Cystic Fibrosis IND. We are continuing to prosecute our IND for cystic fibrosis with the FDA. At the FDA’s request, we have conducted a large animal model study intended to establish pharmacological safety with relation to cardio and central nervous system toxicity as well as genotoxicity for this IND. Should the FDA find the results of that study sufficient, we could start Phase I clinical trials on cystic fibrosis in Q1 of 2006, subject to FDA approval.
Results of Operations
Revenues and Gross Profit — We did not book any revenue for the three or nine-month periods ended September 30, 2005. As we continue to pursue preclinical and clinical testing of our pharmaceuticals, we may not book significant revenues in the near future.
Operating Expenses and Operating Loss — We incurred $364,335 in research and development expenses for the quarter ended September 30, 2005. We incurred $191,506 in research and development expenses for the same period of 2004. Our general and administrative expenses were $557,713 during the quarter ended September 30, 2005, as compared to $250,819 during the quarter ended September 30, 2004. As a result of the foregoing, we sustained an operating loss of $922,048 for the quarter ended September 30, 2005, as compared with an operating loss of $442,325 for the same period of 2004.

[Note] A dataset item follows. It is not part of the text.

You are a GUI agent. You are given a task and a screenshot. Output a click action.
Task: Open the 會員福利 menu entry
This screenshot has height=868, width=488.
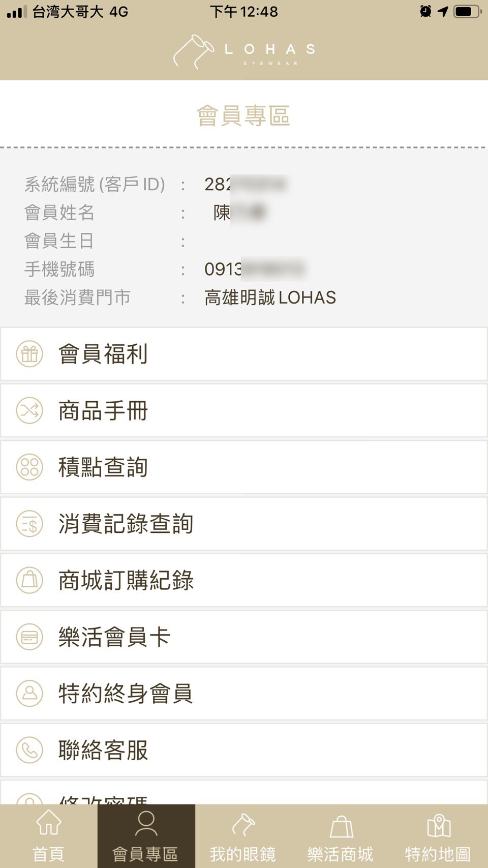pos(244,354)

For the nine months ended September 30, 2005 we incurred $2,034,841 in research and development expenses, $1,345,000 of which related to our acquiring the patents and patent rights relating to SaveCream. We incurred $362,484 in research and development expenses for the same period of 2004. Our general and administrative expenses were $1,446,034 during the first nine months of 2005, as compared to $2,667,782 during the nine-month period ended September 30, 2004, resulting in operating losses of $3,480,875 through September 30, 2005 and $3,030,266 for the same period of 2004.

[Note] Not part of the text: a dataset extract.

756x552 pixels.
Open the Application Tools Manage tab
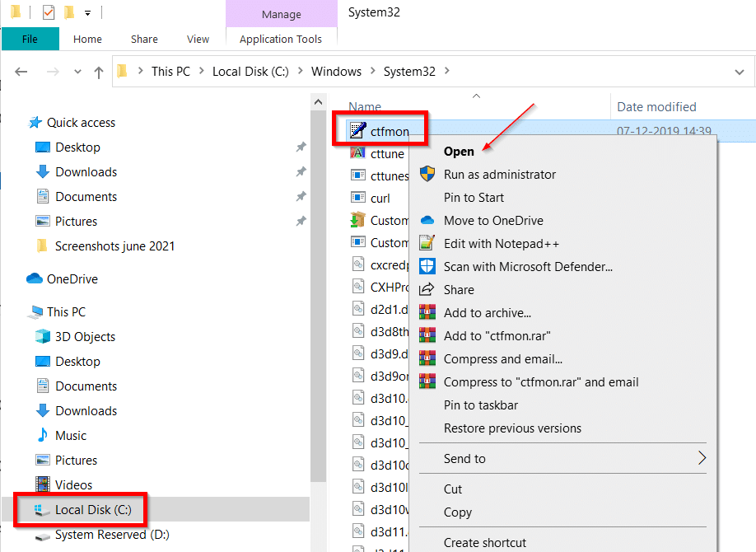point(281,14)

Other Income/Expense and Net Loss — We booked $2,674 in interest income and incurred interest expenses of $7,591 for the quarter ended September 30, 2005, as compared with interest income of $854 and $27,497 in interest expenses for the same period of 2004. During the quarter ended September 30, 2005, we also booked a foreign currency loss of $9,720. We had no foreign currency risk in 2004. In addition, we recognized an unrealized gain on financial instrument of $572,615 during the quarter. In sum, our net loss applicable to common shareholders for the third quarter of 2005 was $364,070 or a loss of less than $0.01 per fully diluted share. For the quarter ended September 30, 2004 we incurred a net loss applicable to common shareholders of $468,929, making a loss of less than $0.01 per fully diluted share.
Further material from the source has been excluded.